→ **Action item**
Could you print every record exactly as it stands?

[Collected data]

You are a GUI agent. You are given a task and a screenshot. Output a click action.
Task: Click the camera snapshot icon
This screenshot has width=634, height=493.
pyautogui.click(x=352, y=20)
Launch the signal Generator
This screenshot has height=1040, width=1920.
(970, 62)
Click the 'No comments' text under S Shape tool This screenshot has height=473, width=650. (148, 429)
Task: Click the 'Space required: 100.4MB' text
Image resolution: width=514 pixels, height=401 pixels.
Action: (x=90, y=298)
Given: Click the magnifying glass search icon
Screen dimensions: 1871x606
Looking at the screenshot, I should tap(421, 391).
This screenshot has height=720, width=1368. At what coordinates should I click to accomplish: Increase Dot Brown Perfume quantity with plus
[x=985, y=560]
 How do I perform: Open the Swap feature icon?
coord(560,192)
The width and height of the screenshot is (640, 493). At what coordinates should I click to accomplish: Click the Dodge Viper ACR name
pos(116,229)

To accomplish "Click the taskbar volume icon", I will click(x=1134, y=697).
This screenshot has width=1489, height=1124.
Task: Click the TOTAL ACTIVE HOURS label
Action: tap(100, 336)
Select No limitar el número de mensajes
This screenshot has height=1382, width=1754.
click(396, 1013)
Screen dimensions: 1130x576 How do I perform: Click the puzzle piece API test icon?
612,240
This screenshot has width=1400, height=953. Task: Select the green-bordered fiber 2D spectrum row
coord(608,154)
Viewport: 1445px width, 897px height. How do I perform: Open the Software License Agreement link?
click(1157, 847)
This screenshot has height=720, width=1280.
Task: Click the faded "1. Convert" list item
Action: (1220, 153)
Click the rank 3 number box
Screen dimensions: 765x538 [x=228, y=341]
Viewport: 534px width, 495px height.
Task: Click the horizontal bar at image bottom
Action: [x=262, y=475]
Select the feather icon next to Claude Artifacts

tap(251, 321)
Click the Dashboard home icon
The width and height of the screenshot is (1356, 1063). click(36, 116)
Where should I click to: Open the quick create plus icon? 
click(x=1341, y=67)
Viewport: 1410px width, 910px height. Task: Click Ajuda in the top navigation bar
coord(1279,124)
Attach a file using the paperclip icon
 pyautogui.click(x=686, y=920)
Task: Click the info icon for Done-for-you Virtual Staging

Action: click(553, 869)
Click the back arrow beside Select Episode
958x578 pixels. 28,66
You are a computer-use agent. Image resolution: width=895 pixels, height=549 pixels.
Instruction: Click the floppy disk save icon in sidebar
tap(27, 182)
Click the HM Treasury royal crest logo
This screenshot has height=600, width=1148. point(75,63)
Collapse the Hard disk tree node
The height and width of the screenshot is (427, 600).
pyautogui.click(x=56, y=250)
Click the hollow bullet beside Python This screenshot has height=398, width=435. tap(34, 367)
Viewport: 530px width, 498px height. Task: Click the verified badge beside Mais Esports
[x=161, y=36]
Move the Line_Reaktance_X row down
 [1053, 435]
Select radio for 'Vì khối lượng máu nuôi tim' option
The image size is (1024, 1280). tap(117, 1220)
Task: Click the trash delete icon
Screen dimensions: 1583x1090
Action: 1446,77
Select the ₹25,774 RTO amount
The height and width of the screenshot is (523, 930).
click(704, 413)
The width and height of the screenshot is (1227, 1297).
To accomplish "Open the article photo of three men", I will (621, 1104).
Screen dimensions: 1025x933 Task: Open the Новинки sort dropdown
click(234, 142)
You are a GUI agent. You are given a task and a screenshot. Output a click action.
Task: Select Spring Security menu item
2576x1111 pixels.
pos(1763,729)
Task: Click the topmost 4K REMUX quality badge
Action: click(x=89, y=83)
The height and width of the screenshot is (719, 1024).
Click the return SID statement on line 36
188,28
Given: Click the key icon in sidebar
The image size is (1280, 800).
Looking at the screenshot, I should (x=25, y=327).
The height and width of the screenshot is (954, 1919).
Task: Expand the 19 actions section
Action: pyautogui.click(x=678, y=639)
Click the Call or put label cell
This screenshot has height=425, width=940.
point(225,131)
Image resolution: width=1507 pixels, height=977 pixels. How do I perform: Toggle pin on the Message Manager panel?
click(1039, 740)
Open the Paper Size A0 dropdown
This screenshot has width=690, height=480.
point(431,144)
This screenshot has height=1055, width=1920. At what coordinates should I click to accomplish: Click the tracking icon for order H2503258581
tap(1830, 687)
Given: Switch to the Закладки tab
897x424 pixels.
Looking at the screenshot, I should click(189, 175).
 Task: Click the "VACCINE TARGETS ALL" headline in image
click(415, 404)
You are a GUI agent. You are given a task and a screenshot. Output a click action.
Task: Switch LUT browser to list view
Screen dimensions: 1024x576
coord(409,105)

→ **Written answer**
You are a GUI agent. You are given a task and a screenshot. Output a click action.
Task: Click the camera snapshot icon
This screenshot has width=634, height=493.
pyautogui.click(x=352, y=20)
Launch the signal Generator
This screenshot has height=1040, width=1920.
(970, 62)
Click the 'No comments' text under S Shape tool This screenshot has height=473, width=650. (148, 429)
Task: Click the 'Space required: 100.4MB' text
Image resolution: width=514 pixels, height=401 pixels.
Action: (x=90, y=298)
Given: Click the magnifying glass search icon
Screen dimensions: 1871x606
Looking at the screenshot, I should tap(421, 391).
This screenshot has height=720, width=1368. At what coordinates should I click to accomplish: Increase Dot Brown Perfume quantity with plus
[x=985, y=560]
 How do I perform: Open the Swap feature icon?
coord(560,192)
The width and height of the screenshot is (640, 493). At what coordinates should I click to accomplish: Click the Dodge Viper ACR name
pos(116,229)

To accomplish "Click the taskbar volume icon", I will click(x=1134, y=697).
This screenshot has width=1489, height=1124.
Task: Click the TOTAL ACTIVE HOURS label
Action: tap(100, 336)
Select No limitar el número de mensajes
This screenshot has height=1382, width=1754.
click(396, 1013)
Screen dimensions: 1130x576 How do I perform: Click the puzzle piece API test icon?
612,240
This screenshot has width=1400, height=953. Task: Select the green-bordered fiber 2D spectrum row
coord(608,154)
Viewport: 1445px width, 897px height. How do I perform: Open the Software License Agreement link?
click(1157, 847)
This screenshot has height=720, width=1280.
Task: Click the faded "1. Convert" list item
Action: (1220, 153)
Click the rank 3 number box
Screen dimensions: 765x538 [x=228, y=341]
Viewport: 534px width, 495px height.
Task: Click the horizontal bar at image bottom
Action: [x=262, y=475]
Select the feather icon next to Claude Artifacts

tap(251, 321)
Click the Dashboard home icon
The width and height of the screenshot is (1356, 1063). click(36, 116)
Where should I click to: Open the quick create plus icon? 
click(x=1341, y=67)
Viewport: 1410px width, 910px height. Task: Click Ajuda in the top navigation bar
coord(1279,124)
Attach a file using the paperclip icon
 pyautogui.click(x=686, y=920)
Task: Click the info icon for Done-for-you Virtual Staging

Action: click(553, 869)
Click the back arrow beside Select Episode
958x578 pixels. 28,66
You are a computer-use agent. Image resolution: width=895 pixels, height=549 pixels.
Instruction: Click the floppy disk save icon in sidebar
tap(27, 182)
Click the HM Treasury royal crest logo
This screenshot has height=600, width=1148. point(75,63)
Collapse the Hard disk tree node
The height and width of the screenshot is (427, 600).
pyautogui.click(x=56, y=250)
Click the hollow bullet beside Python This screenshot has height=398, width=435. tap(34, 367)
Viewport: 530px width, 498px height. Task: Click the verified badge beside Mais Esports
[x=161, y=36]
Move the Line_Reaktance_X row down
 [1053, 435]
Select radio for 'Vì khối lượng máu nuôi tim' option
The image size is (1024, 1280). tap(117, 1220)
Task: Click the trash delete icon
Screen dimensions: 1583x1090
Action: 1446,77
Select the ₹25,774 RTO amount
The height and width of the screenshot is (523, 930).
click(704, 413)
The width and height of the screenshot is (1227, 1297).
To accomplish "Open the article photo of three men", I will (621, 1104).
Screen dimensions: 1025x933 Task: Open the Новинки sort dropdown
click(234, 142)
You are a GUI agent. You are given a task and a screenshot. Output a click action.
Task: Select Spring Security menu item
2576x1111 pixels.
pos(1763,729)
Task: Click the topmost 4K REMUX quality badge
Action: click(x=89, y=83)
The height and width of the screenshot is (719, 1024).
Click the return SID statement on line 36
188,28
Given: Click the key icon in sidebar
The image size is (1280, 800).
Looking at the screenshot, I should (x=25, y=327).
The height and width of the screenshot is (954, 1919).
Task: Expand the 19 actions section
Action: pyautogui.click(x=678, y=639)
Click the Call or put label cell
This screenshot has height=425, width=940.
point(225,131)
Image resolution: width=1507 pixels, height=977 pixels. How do I perform: Toggle pin on the Message Manager panel?
click(1039, 740)
Open the Paper Size A0 dropdown
This screenshot has width=690, height=480.
point(431,144)
This screenshot has height=1055, width=1920. At what coordinates should I click to accomplish: Click the tracking icon for order H2503258581
tap(1830, 687)
Given: Switch to the Закладки tab
897x424 pixels.
Looking at the screenshot, I should click(189, 175).
 Task: Click the "VACCINE TARGETS ALL" headline in image
click(415, 404)
You are a GUI agent. You are given a task and a screenshot. Output a click action.
Task: Switch LUT browser to list view
Screen dimensions: 1024x576
coord(409,105)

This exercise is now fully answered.